Gaussian Noise and Mean Squared Error


In this post I approach parameter estimation in linear regression from two seemingly different perspectives, which end up with the same solution. This may be trivial to most people but I only made the connection recently and find it cool.

In a linear regression setting, we want to explain our response, $y$, using a linear combination of covariates, $X$. The question is how to estimate the parameters, $\beta$, of this linear funciton. The first approach would be to make an assumption about the distribution of errors and use this to form a likelihood function from which we can do maximum likelihood estimation. A second approach could be to completely by-pass any distributional assumption on the error and instead, choose a loss function to minimize.

At a high level these 2 approaches seem different enough, but as you peel a couple layers back, they’re identical for mean squared error loss and Gaussian noise, which are the two most common assumptions of loss function or error distributions.

Approach 1: Maximum Likelihood Estimation

In order to do maximum likelihood estimation, we need a statistical model for the data. With the assumption of Normally distributed additive errors, the model of the data becomes:

\[y_i = X_i\beta + \epsilon_i, \qquad \qquad \epsilon_i \sim N(0, \sigma^2)\] \[y_i \sim N(X\beta, \sigma^2)\]

And the likelihood and log-likelihood function follow naturally:

\[L(\beta) = \prod_{i = 1}^n f(x_i)\] \[L(\beta) = \prod_{i = 1}^n \frac{1}{\sqrt{2\pi\sigma^2}} \exp{\{\frac{-1}{2\sigma^2}(y - X\beta)^T(y - X\beta)\}}\] \[l(\beta) = \sum_{i = 1}^n -\frac{1}{2}\log(2\pi \sigma^2) - \frac{1}{2\sigma^2}(y - X\beta)^T(y - X\beta)\]

To minimize this with respect to $\beta$, set the partial derivative to zero:

\[\frac{\partial l}{\partial \beta} = \frac{1}{\sigma^2}X^T(y - X\beta) = 0\] \[\hat{\beta_{\text{MLE}}} = (X^TX)^{-1}X^Ty\]

Of course, this isn’t a surprise at all.

Approach 2: Mean Squared Error

Now imagine you’ve never did any statistics and have never heard aobut a distribution, it would be quite difficult to explicitly make a distributional assumption about the errors. However, you still need to find the parameters of the model. To do this, we can minimize the mean squared error between the observed data and the estimated data.
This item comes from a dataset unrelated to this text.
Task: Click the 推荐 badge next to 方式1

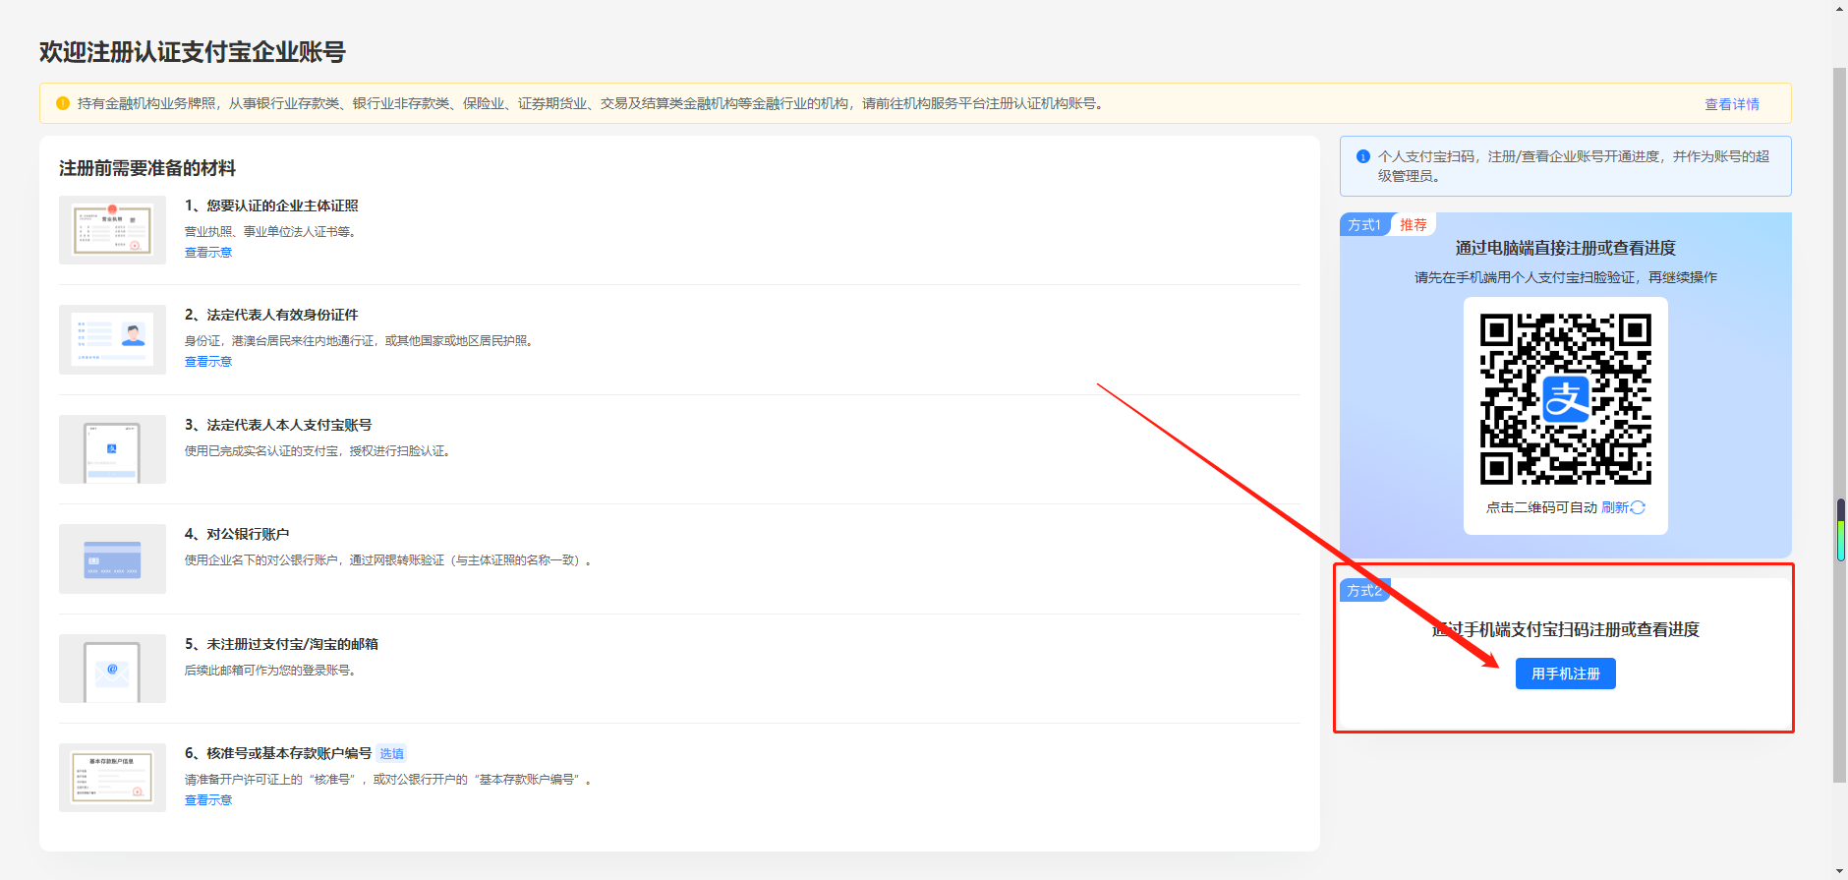Action: [x=1413, y=225]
\[J(\beta) = \sum_{i = 1}^n (y - X\beta)^2 = (y - X\beta)^T(y - X\beta)\]

The goal now is:

\[\underset{\beta}{\text{min}} \quad J(\beta) = (y - X\beta)^T(y - X\beta)\]

As usual, set the partial derivative of $J(\beta)$ equal to 0:

\[\frac{\partial J(\beta)}{\partial \beta} = -2X^T(y - X\beta)\] \[\hat{\beta} = (X^TX)^{-1}X^Ty\]

This is the same estimate from approach 1, but we haven’t mentioned any distributions. Given a bit of thought it makes sense, since on the log-scale the Gaussian kernel looks like MSE loss.